I wish to insist upon this somewhat more fully. It is quite natural that, in the literature of the preceding century, a most particular and isolated position has been allotted to Amphioxus, as the very lowest fish-like being in the system of the Vertebrates, and we can neither wonder that in the second half of that century, in which the theory of evolution made its way, this position has considerably increased in importance, and that there arose a tendency to look upon Amphioxus as the real ancestral Vertebrate, out of which all the other fishes and Vertebrates had originated. Haeckel has from the first accepted this view in his phylogenetic papers, and when then Kowalewsky had elucidated in such a masterly manner the ontogenesis of Amphioxus and of the Ascidians, the theory of the descent of the Vertebrates out of Invertebrates viâ the Ascidians and Amphioxus seemed to be definitely settled.

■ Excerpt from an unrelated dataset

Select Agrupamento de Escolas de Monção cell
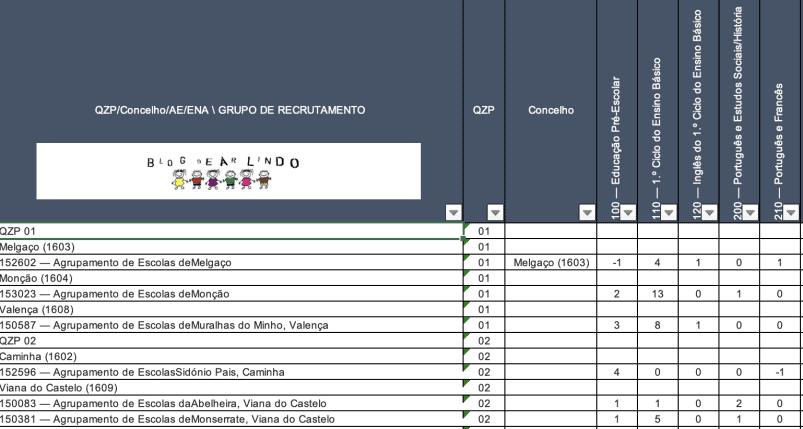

This, however, was not the case, but then the beautiful and detailed researches of Hatschek on the development of the organs of Amphioxus have shown this animal to be such a perfect model of clear histogenesis in its early development, that it was only natural that all subsequent observers, who occupied themselves with the embryonic development of higher Vertebrates, should have attempted to start from the data furnished by Amphioxus.

This position as a central and archaic form in Vertebrate phylogeny, confirmed as it seemed by embryology, is decidedly a usurped position.

For as soon as we also consider the anatomy of Amphioxus it becomes evident that the Craniota have not sprung from this acraniate animal; that the relation between the anterior extremity of the notochord and the brain must have been different in the real ancestral Vertebrates; that eyes and static organs (otoliths) cannot have been absent in those ancestors as they are in Amphioxus—in short, that Dohrn was quite right when he proclaimed Amphioxus to be a distantly related, partly degenerated, relict, which could not furnish us with important conclusions concerning the phylogeny of Vertebrates.

We find in Amphioxus when we try to compare it with the higher Vertebrates the same difficulties which we encounter when comparing the Cyclostomes with the other fishes or the Ornithodelphia with the higher mammals. All three are representatives of old and early stems that have branched off sideways at a very early stage, and that thus represent lateral lines of development. They have no considerable significance for comparative phylogeny, and may on no account be looked upon as transitional forms that occupy a place on the line of descent between the Coelenterates and the Primates.

Once we have fixed upon this position for Amphioxus in the system, there will be no difficulty in looking upon the subdivisions Acrania and Craniota as being equivalent to a new subdivision, In vagin at a and Delaminata. The process of invagination, which is noticed in so many Vertebrates as accompanying the origin of the notochord and the somites, will not, then, any longer be indicated by the name gastrulation.

Together with this the significance of the primitive streak as coalesced lips of the blastopore will have to be abandoned; the streak and the groove represent the oral slit of the Actinia with its dependent stomodæum, which, when compressed into the notochord, would thus be homologous to that organ in Vertebrates.

I feel very hopeful that on this basis a mutual understanding will soon be arrived at, by which many embryological results which up to now seem hopelessly confused will fall into line.

The numerous and important contributions to Vertebrate embryology which we owe to so many contemporary investigators, who for the present yet adhere to earlier theoretical propositions, retain their full importance as far as the actual observations are concerned. The incorporation of those observations in the new theoretical interpretations will come about by itself.